**WHAT IS NEEDED**.
Word for word, transcribe the data below from the line with "This screenshot has height=840, width=1451." to the line with "This screenshot has height=573, width=801.", keeping both of those lines.

○ ○ ○ ○ ○ ○ ○

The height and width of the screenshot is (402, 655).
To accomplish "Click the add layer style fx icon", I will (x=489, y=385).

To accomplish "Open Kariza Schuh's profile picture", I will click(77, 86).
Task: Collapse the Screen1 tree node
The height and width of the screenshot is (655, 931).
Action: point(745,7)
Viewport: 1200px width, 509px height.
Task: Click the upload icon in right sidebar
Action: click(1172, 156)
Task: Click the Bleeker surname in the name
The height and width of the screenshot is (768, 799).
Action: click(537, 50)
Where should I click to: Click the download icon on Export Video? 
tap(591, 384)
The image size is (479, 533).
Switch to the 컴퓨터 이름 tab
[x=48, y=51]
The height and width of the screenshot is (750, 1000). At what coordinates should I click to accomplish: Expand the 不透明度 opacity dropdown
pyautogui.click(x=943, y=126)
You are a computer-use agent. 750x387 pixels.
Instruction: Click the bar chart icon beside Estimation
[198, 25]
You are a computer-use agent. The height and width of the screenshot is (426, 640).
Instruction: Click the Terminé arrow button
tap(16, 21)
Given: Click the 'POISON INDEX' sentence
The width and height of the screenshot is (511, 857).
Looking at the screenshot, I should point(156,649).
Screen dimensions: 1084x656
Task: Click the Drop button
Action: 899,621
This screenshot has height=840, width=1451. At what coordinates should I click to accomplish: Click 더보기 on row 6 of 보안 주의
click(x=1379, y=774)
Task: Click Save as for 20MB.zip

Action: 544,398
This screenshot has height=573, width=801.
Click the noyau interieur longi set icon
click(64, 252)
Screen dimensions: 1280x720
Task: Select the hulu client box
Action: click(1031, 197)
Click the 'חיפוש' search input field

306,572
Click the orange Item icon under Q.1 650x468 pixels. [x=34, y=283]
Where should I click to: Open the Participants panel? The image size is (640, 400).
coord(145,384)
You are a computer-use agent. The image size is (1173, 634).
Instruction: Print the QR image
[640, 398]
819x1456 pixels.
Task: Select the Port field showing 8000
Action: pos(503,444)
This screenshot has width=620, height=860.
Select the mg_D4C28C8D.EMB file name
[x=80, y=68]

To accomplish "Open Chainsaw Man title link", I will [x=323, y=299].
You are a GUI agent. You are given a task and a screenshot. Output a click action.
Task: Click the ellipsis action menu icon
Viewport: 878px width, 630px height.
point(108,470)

○ ○ ○ ○ ○ ○ ○

**EXPECTED ANSWER**.
This screenshot has height=840, width=1451. At what coordinates should I click to accomplish: Click 더보기 on row 6 of 보안 주의
click(x=1379, y=774)
Task: Click Save as for 20MB.zip

Action: 544,398
This screenshot has height=573, width=801.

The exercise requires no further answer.